The pan-European STOXX 600 index was down 0.2% at the close, but was off its session lows.
Data showed euro zone business activity made a surprise return to modest growth in January, adding to signs the downturn in the bloc may not be as deep as feared and that the currency union may escape recession.
Hopes of a milder recession in the euro zone and smaller interest rate increases from the Federal Reserve have buoyed European equities this year. The STOXX 600 has risen 6.7% so far in 2023, outperforming a 4.5% annual rise in the US benchmark S&P 500 index.
Euro zone government bond yields fell after the business activity data as investors tried to assess the ECB’s future monetary tightening path.
“The constant battle (is) growth versus rate hikes. If things are going well economically, which is good for stock markets, that also gives the ECB room to raise rates,” said Steve Sosnick, chief strategist at Interactive Brokers.
Sosnick also pointed to profit-taking playing a role in the day’s declines.
Although the ECB has been raising rates at its fastest pace on record, it has so far failed to bring inflation anywhere near its 2% target.
Hawkish comments from ECB policymakers have helped cement bets of 50 basis point interest rate rises at each of its next two meetings, with one scheduled next week.
The U.S economy also showed signs of improvement, with the downturn in the country’s business activity easing slightly in January even as it contracted for the seventh straight month.

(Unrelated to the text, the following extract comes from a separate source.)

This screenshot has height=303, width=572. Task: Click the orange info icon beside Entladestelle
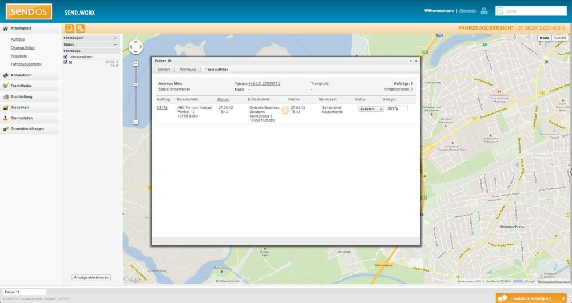(x=285, y=110)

Among STOXX 600 sectors, healthcare and energy stocks led declines, falling over 1% each.
Gains in financials limited losses as banks rose 0.6% while economically linked industrial stocks also climbed 0.9%.
On Tuesday, Logitech International (LOGN) gained 3.4% after the computer peripherals maker said it expects the downturn in spending by business customers which hit its third quarter sales to be temporary.
Swatch Group (UHR) rose 5.1% after the world’s biggest watchmaker said it expected a recovery in luxury demand from China.
Shares of Norwegian salmon farmers SalMar (SALM) and Mowi (MOWI) jumped 5.3% and 2.2%, respectively.
Traders pointed to a media report suggesting adjustments to the centre-left government’s salmon tax hike proposal, which has weighed on the sector.